======== Material for the task ========

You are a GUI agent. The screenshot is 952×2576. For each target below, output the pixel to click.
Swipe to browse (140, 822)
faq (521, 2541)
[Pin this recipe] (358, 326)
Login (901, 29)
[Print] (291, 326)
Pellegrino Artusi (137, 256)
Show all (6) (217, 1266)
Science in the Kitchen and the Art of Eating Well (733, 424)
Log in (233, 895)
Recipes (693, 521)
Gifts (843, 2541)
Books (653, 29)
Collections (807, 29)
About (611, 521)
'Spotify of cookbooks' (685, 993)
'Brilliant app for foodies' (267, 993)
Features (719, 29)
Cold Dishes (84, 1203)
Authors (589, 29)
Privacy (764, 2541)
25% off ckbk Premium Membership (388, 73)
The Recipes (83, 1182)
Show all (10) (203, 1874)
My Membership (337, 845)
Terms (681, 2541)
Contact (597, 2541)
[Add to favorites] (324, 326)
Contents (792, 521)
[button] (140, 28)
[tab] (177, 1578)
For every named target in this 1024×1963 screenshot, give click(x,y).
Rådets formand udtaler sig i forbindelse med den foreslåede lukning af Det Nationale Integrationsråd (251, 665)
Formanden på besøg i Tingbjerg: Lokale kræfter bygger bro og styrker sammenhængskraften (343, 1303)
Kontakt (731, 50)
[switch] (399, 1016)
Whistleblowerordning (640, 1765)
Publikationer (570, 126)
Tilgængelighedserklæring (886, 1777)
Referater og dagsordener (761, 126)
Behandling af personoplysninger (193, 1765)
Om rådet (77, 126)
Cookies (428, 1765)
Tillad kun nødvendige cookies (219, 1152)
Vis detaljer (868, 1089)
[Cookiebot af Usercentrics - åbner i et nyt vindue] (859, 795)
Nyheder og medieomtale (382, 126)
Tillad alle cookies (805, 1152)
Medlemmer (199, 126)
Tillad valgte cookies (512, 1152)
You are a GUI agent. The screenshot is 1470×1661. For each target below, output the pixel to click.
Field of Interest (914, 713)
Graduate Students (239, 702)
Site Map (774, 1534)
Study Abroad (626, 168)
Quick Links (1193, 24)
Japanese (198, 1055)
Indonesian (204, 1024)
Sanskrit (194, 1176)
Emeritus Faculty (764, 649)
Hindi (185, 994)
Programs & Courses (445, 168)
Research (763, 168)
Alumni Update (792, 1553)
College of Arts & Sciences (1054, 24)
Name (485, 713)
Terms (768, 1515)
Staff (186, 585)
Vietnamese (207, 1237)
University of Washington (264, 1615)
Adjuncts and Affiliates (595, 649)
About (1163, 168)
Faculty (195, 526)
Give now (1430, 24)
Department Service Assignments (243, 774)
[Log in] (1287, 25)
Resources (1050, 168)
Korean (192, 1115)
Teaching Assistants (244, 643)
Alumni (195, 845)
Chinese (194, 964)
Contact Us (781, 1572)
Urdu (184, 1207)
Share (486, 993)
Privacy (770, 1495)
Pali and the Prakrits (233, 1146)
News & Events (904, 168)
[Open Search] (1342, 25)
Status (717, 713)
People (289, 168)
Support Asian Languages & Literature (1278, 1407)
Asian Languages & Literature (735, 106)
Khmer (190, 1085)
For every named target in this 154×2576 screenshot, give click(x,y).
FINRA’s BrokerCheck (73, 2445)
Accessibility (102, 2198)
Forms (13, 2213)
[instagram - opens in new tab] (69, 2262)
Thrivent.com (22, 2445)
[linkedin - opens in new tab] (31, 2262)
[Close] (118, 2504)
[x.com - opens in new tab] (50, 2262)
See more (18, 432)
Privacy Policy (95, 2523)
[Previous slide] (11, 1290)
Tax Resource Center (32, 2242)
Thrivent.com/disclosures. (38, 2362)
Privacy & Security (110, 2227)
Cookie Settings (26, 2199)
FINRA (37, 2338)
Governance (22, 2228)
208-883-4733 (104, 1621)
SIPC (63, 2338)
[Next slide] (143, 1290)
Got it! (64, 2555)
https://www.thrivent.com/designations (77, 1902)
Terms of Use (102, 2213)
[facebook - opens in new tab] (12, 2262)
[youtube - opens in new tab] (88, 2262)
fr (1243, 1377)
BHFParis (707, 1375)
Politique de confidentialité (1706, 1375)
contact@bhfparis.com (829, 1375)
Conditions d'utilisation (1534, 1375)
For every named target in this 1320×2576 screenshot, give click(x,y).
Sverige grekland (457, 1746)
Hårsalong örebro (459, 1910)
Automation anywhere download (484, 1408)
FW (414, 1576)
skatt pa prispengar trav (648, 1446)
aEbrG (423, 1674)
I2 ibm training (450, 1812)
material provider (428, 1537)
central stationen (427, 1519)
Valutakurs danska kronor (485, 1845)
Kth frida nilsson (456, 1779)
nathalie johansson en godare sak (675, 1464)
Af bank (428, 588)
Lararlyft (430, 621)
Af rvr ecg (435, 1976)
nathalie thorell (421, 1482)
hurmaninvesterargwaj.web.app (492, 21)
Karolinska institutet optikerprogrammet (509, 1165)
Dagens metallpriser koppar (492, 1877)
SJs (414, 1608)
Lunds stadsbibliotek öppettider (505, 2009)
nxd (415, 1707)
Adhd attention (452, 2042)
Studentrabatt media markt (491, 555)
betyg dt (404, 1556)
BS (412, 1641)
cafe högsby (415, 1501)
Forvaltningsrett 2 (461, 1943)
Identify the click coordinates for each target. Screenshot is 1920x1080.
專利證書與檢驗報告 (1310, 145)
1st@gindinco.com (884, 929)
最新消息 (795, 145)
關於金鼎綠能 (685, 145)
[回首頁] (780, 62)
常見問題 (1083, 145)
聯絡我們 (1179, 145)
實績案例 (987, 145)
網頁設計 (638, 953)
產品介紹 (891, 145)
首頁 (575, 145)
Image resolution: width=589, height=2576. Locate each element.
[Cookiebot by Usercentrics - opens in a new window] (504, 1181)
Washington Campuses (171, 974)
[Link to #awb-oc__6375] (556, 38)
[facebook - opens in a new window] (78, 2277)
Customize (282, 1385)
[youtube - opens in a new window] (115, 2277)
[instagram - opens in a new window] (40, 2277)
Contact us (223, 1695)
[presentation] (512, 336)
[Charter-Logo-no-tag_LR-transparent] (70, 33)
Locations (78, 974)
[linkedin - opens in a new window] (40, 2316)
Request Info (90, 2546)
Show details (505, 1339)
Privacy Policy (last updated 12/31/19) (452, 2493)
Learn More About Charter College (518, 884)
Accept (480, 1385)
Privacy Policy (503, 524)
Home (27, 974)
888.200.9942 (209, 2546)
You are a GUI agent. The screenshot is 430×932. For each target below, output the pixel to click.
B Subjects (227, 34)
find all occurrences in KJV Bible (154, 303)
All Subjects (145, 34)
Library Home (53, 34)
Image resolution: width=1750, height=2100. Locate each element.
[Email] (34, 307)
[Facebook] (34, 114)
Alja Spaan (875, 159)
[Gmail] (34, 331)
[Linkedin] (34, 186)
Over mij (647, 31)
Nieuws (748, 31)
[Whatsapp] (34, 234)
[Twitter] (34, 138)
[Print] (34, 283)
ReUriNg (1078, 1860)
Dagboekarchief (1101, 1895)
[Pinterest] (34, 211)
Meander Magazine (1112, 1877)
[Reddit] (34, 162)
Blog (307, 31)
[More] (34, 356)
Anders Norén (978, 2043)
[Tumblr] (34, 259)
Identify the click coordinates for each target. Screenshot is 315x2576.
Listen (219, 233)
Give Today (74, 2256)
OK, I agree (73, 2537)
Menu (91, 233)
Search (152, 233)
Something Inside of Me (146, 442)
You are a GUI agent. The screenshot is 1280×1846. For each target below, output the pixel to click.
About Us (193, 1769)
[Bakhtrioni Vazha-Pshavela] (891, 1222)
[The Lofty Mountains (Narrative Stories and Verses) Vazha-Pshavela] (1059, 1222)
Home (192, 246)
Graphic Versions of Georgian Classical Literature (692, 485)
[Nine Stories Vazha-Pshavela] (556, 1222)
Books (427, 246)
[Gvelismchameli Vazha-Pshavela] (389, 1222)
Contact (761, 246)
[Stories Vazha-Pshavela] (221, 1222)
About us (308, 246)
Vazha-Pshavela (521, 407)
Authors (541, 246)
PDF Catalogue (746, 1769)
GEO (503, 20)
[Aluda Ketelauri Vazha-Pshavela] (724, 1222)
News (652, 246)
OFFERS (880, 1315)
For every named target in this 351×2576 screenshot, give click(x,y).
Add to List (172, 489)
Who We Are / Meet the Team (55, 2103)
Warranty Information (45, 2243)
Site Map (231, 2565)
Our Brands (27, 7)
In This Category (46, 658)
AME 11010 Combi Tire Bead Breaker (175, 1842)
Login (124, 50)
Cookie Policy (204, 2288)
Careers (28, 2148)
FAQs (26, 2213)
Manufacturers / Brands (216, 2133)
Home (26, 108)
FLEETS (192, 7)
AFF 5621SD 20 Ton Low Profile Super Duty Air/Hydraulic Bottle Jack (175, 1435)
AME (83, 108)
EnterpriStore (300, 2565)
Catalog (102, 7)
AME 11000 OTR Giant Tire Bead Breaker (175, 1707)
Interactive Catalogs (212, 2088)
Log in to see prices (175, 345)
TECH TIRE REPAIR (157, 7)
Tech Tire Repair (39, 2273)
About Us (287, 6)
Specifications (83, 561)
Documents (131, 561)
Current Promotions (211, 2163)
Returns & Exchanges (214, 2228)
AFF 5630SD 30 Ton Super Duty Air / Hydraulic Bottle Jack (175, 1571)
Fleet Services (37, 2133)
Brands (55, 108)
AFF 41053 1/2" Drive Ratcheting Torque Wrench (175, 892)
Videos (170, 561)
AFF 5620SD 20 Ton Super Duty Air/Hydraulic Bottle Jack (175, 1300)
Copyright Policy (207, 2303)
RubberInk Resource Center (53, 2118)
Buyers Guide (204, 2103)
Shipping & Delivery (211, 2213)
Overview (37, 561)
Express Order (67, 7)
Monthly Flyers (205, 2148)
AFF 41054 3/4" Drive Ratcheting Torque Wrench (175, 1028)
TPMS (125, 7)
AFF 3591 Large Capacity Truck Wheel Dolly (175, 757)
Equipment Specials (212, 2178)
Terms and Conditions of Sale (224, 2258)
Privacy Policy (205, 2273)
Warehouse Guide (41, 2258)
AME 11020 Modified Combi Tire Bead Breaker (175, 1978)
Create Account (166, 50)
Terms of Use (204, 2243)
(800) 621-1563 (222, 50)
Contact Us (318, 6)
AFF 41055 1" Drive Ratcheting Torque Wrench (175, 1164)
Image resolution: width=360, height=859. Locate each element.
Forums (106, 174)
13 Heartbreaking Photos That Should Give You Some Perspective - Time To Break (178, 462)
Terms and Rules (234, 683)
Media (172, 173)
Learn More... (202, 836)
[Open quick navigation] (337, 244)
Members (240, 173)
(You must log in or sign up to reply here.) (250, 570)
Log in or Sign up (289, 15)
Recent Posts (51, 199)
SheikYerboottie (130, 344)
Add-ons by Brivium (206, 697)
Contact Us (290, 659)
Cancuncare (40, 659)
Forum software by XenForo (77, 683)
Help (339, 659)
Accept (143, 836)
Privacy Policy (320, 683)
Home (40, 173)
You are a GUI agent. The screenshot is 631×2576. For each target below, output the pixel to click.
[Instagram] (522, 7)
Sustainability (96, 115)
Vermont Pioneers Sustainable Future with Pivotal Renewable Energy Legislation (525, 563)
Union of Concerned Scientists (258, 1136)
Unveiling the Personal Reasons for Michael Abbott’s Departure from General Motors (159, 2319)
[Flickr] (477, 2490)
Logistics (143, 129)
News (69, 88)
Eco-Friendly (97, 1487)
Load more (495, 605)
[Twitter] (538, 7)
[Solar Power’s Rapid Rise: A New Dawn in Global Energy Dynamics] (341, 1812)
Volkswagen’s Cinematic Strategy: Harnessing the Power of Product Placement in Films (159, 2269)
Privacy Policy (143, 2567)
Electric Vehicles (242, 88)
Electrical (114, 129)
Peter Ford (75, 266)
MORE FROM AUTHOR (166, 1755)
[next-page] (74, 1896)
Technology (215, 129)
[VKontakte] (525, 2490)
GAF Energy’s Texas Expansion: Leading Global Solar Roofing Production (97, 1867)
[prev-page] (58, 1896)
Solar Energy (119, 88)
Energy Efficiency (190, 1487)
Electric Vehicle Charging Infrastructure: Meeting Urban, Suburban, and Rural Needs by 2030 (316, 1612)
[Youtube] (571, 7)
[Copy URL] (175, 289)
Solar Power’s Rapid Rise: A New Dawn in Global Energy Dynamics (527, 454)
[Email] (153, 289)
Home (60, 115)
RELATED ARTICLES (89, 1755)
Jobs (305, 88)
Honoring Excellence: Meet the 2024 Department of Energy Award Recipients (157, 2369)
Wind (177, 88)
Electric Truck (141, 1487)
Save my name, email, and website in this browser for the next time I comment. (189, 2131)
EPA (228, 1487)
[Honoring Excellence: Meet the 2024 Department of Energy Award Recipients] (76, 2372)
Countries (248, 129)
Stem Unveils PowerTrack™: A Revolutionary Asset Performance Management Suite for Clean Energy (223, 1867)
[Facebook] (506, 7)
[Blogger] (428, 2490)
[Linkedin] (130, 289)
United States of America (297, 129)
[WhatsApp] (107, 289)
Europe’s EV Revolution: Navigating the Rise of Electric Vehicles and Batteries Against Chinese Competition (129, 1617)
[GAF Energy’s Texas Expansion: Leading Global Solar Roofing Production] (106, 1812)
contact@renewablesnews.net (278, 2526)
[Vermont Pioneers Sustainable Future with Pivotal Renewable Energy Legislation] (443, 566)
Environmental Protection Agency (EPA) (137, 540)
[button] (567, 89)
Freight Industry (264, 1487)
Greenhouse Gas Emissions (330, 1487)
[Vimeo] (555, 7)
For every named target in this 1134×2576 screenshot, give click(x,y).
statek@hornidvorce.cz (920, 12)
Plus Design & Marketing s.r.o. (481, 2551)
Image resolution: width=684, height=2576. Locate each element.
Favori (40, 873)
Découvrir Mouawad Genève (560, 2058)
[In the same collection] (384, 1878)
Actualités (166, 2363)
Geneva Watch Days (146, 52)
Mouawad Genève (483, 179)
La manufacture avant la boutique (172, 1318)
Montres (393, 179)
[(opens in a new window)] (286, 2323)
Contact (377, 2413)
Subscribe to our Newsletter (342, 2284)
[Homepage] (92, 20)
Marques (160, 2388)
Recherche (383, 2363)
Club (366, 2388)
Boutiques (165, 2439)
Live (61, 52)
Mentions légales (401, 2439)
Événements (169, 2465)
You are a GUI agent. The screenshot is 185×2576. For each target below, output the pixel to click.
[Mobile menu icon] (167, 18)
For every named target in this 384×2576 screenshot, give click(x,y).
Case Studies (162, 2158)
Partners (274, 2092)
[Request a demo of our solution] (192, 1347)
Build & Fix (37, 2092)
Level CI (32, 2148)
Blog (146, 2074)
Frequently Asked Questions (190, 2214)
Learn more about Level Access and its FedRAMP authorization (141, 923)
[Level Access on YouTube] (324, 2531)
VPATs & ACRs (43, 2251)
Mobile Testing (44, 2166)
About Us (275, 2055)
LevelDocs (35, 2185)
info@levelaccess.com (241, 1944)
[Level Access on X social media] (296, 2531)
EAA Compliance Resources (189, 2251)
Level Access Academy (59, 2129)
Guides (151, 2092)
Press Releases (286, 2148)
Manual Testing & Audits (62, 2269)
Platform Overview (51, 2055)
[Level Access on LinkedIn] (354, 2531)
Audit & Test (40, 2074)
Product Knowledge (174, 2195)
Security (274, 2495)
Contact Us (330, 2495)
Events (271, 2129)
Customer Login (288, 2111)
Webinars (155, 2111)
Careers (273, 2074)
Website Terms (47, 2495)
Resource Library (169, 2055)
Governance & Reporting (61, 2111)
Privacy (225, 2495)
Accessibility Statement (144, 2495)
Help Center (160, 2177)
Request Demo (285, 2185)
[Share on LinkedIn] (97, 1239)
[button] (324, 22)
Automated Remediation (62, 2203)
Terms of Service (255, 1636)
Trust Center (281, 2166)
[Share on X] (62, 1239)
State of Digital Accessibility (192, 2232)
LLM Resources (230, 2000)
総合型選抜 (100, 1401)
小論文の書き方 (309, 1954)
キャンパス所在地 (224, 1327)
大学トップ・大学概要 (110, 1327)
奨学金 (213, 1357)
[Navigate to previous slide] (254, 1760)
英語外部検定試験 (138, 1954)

========

Task objective >>
Please, from the material above, copy only the lines from the line with "Lararlyft (430, 621)" up to and including the line with "首頁 (575, 145)", exactly as written.

Your solution >>
Lararlyft (430, 621)
Af rvr ecg (435, 1976)
nathalie thorell (421, 1482)
hurmaninvesterargwaj.web.app (492, 21)
Karolinska institutet optikerprogrammet (509, 1165)
Dagens metallpriser koppar (492, 1877)
SJs (414, 1608)
Lunds stadsbibliotek öppettider (505, 2009)
nxd (415, 1707)
Adhd attention (452, 2042)
Studentrabatt media markt (491, 555)
betyg dt (404, 1556)
BS (412, 1641)
cafe högsby (415, 1501)
Forvaltningsrett 2 (461, 1943)
Identify the click coordinates for each target. Screenshot is 1920x1080.
專利證書與檢驗報告 (1310, 145)
1st@gindinco.com (884, 929)
最新消息 (795, 145)
關於金鼎綠能 (685, 145)
[回首頁] (780, 62)
常見問題 (1083, 145)
聯絡我們 (1179, 145)
實績案例 (987, 145)
網頁設計 (638, 953)
產品介紹 (891, 145)
首頁 (575, 145)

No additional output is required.